- OPDRACHT A -
Welke artikelen van de Wegenverkeerswet 1994 noemt het vonnis als van toepassing?
- OPDRACHT B -
Kloppen deze uitspraken met het vonnis? Zeg bij elke uitspraak ja of nee en citeer de woorden uit het vonnis die de doorslag geven.
(i) De rechtbank spreekt de verdachte vrij van feit 1, zowel primair als subsidiair.
(ii) De rechtbank verklaart feit 2 primair bewezen.
(iii) Artikel 285 van het Wetboek van Strafrecht hoort bij de toepasselijke artikelen.
- OPDRACHT C -
Schrijf het vonnis verder, te beginnen na de laatste zin die er staat.

8.Toepasselijke wettelijke voorschriften

De volgende wetsartikelen zijn van toepassing:
artikel 14a, 14b, 14c, 22c, 22d, 23, 24c, 57, 62 en 285 van het Wetboek van Strafrecht;
artikel 5, 7 en 179 van de Wegenverkeerswet 1994.

9.Beslissing

De rechtbank:
Verklaart niet bewezen wat aan verdachte onder feit 1 primair en subsidiair is ten laste gelegd en spreekt hem daarvan vrij.
Verklaart niet bewezen wat aan verdachte onder feit 2 primair is ten laste gelegd en spreekt hem daarvan vrij.
Verklaart bewezen dat verdachte het onder feit 2 subsidiair, feit 3, feit 4
en feit 5 tenlastegelegde heeft begaan zoals hiervoor onder 3.6 weergegeven.
Verklaart niet bewezen wat aan verdachte meer of anders is ten laste gelegd dan hierboven als bewezen is aangenomen en spreekt hem daarvan vrij.

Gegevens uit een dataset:
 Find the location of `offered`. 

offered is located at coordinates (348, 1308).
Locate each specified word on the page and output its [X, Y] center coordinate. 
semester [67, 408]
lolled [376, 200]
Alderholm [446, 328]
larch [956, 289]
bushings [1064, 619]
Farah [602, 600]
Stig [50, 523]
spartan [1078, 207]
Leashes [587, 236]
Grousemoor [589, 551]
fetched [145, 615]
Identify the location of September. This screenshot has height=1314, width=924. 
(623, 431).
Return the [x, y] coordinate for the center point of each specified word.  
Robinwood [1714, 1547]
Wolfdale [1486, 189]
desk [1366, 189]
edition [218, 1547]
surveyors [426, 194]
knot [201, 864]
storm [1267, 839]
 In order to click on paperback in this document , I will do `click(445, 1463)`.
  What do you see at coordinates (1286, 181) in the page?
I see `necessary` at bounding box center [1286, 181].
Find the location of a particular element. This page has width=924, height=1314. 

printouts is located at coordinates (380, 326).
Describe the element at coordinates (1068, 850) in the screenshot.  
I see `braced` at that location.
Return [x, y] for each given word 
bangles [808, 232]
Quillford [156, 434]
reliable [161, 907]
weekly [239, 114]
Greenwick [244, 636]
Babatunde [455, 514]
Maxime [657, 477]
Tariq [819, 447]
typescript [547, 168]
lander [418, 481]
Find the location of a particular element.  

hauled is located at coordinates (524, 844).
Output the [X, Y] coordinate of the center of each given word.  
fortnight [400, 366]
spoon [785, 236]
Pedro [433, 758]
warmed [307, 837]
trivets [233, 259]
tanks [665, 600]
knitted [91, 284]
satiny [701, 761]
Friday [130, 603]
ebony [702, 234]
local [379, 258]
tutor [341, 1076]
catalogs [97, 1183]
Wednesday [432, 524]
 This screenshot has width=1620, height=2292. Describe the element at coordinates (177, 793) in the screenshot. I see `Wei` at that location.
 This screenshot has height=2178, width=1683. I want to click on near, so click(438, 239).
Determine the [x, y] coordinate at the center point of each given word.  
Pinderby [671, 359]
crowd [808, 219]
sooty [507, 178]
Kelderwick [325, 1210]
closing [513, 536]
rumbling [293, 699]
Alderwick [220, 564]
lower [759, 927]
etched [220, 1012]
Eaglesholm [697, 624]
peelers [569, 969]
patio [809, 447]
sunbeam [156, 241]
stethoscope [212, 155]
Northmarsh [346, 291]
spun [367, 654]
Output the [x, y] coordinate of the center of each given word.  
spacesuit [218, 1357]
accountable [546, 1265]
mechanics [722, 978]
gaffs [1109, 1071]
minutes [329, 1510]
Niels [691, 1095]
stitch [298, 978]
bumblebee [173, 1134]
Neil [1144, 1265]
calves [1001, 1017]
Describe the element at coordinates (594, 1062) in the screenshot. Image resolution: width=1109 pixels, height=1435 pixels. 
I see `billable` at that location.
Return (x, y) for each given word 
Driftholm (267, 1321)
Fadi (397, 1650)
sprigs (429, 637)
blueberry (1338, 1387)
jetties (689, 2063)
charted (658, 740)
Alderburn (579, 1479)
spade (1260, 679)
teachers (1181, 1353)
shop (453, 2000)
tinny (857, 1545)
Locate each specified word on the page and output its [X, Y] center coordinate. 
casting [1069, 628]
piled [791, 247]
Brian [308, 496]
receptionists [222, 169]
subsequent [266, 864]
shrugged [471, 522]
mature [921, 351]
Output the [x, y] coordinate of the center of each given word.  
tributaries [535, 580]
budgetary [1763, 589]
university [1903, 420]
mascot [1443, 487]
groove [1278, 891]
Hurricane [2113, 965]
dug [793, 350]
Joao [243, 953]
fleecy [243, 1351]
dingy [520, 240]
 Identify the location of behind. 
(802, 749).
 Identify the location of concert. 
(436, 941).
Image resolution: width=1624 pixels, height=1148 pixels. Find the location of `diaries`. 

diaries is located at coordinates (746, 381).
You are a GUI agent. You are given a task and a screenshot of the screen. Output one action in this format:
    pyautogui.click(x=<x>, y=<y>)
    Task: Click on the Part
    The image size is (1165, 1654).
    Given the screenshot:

- ANTWOORD A -
Artikel 5, 7 en 179.

- ANTWOORD B -
(i) Ja: "Verklaart niet bewezen wat aan verdachte onder feit 1 primair en subsidiair is ten laste gelegd en spreekt hem daarvan vrij."
(ii) Nee: "Verklaart niet bewezen wat aan verdachte onder feit 2 primair is ten laste gelegd en spreekt hem daarvan vrij."
(iii) Ja: "artikel 14a, 14b, 14c, 22c, 22d, 23, 24c, 57, 62 en 285 van het Wetboek van Strafrecht"

- ANTWOORD C -
Bepaalt dat de bewezen verklaarde feiten de hierboven onder 4. vermelde strafbare feiten opleveren.
Verklaart verdachte hiervoor strafbaar.
Veroordeelt verdachte ter zake van feit 2 subsidiair, feit 4 en feit 5 tot een gevangenisstraf voor de duur van
102 dagen, met bevel dat van deze straf een gedeelte, groot
90dagen,
nietten uitvoer zal worden gelegd, tenzij de rechter later anders mocht gelasten op grond dat verdachte voor het einde van de op twee jaren bepaalde proeftijd zich aan een strafbaar feit heeft schuldig gemaakt.
Bepaalt dat de tijd die verdachte vóór de tenuitvoerlegging van dit vonnis in verzekering en voorlopige hechtenis heeft doorgebracht, bij de tenuitvoerlegging van het onvoorwaardelijk deel van de opgelegde gevangenisstraf in mindering wordt gebracht, voor zover die tijd niet reeds op een andere straf in mindering is gebracht.
Veroordeelt verdachte tot het verrichten van
60 urentaakstraf die bestaat uit het verrichten van onbetaalde arbeid, bij het niet of niet naar behoren verrichten daarvan te vervangen door 30 dagen hechtenis.
Veroordeelt verdachte ter zake van feit 3 tot het betalen van een geldboete van
€ 500,00(zegge: vijfhonderd euro), bij gebreke van betaling en verhaal te vervangen door 10 (tien) dagen hechtenis.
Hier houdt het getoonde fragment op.